Keempat, profesionalitas pengemudi. Pengemudi terkesan arogan, karena merasa diperlukan oleh penumpang. Mengendarai bus kadang dengan ugal-ugalan, tak pakai seragam dan kadang sambil merokok, dengan membuka jendela di sisi kanannya. Saat sedang menurunkan penumpang di halte bandara pun terkadang dengan instruksi yang kasar.
Kelima, Lambatnya respons pengaduan. Sedikit banyak, sebagai penumpang/ pelanggan pasti ada keluhan atau kejadian yang diadukan. Misalnya, ketidak puasan pelayanan, kekecewaan terhadap fasilitas hingga aduan terkait barang hilang atau tertukar. Tapi, bila kita coba menghubungi nomor telpon pengaduan yang tertera di bus ternyata tiada yang menjawab. Lalu bagaimana DAMRI mau merespon untuk dijadikan evaluasi peningkatan pelayanan?
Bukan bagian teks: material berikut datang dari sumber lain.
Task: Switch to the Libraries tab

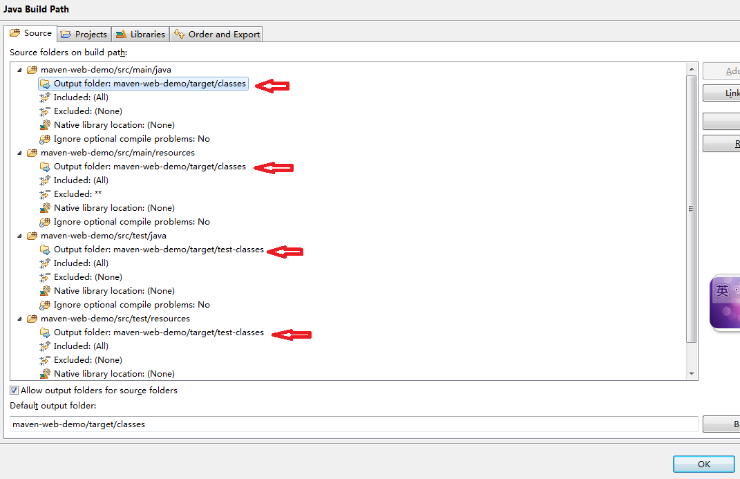Action: tap(140, 34)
Sebagai perusahaan pemerintah yang berorientasi pelayanan masyarakat dan kepuasan pelanggan, hendaknya DAMRI tidak lagi melayani setengah hati. DAMRI harus merevitalisasi manajemennya untuk merubah diri dan menampilkan citra pelayanan yang selalu lebih baik dari hari ke hari.
Jangan ada lagi berbagai keluhan pelanggan apalagi sampai kecelakaan hingga jatuhnya korban. Agar suatu saat nanti, ketika alternatif layanan transportasi semakin banyak dan tiada lagi monopoli, DAMRI tak perlu takut ditinggal pelanggannya.